- Founded: 1943
- Dissolved: 1950s
- Merged into: Rhodesian Front
- Headquarters: Salisbury
- Ideology: Conservatism Illiberalism White minority interests Anti-economic interventionism
- Political position: Right-wing

= Southern Rhodesia Liberal Party =

The Southern Rhodesian Liberal Party was a political party in Southern Rhodesia, founded in 1943 by Jacob Smit (1881–1959), the former United Party (UP) Minister of Finance. It was dissolved in the 1950s.

== History ==
It is thought that Smit split from the UP largely because Prime Minister Sir Godfrey Martin Huggins had failed to include him in the exclusive Second World War Defence Committee. Smit then set up the Liberal Party to base their policy upon that of the recently dissolved Reform Party.

In his A History of Rhodesia, Robert Blake writes that Smit's party, "in accordance with the Rhodesian tradition of adopting the most misleading political nomenclature possible, called themselves 'Liberals.'" The party was, in fact, pronouncedly illiberal, and attempted to unite conservative, non-trade union opposition to the UP while opposing government economic regulation and the advancement of Black political interests. An English-born Member of the Southern Rhodesian House of Assembly noted that "The Liberal Party were not Liberal...". The Southern Rhodesian Chief Medical Officer Andrew Paton Martin joined the Liberal Party but due to ill-health, was unable to actively partake in politics.

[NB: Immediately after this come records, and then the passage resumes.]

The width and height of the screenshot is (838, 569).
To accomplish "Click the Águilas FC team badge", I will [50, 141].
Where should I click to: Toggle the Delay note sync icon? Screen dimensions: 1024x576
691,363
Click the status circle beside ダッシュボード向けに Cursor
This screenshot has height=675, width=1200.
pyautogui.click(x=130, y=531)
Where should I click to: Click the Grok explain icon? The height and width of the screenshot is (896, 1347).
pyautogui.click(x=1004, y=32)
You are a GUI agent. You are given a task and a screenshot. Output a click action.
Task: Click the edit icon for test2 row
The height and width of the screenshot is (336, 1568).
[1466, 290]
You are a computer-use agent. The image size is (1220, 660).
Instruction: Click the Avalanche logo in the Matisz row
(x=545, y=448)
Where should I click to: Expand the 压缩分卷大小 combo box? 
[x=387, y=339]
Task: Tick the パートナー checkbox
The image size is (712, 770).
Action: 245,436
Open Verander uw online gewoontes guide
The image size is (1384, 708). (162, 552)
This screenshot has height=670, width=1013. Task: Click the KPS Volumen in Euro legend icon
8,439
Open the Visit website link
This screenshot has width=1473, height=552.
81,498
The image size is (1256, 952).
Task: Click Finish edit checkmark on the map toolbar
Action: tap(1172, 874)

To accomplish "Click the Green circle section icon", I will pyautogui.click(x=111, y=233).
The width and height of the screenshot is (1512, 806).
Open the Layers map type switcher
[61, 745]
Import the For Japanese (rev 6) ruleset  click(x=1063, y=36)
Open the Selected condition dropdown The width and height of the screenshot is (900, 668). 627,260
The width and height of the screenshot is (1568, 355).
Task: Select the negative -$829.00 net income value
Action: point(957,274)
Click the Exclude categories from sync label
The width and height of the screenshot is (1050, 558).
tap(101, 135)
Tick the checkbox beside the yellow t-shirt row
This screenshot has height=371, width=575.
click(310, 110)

The Liberal Party did well in the 1946 general election, winning 12 out of 30 seats in the Southern Rhodesia Legislative Assembly, which forced the United Party to govern as a minority government. But in the 1948 general election it won only five seats and its support declined subsequently, despite the future Prime Minister Ian Smith being elected as one of their members. It was to become one of the political precursors to the future Rhodesian Front (RF) party.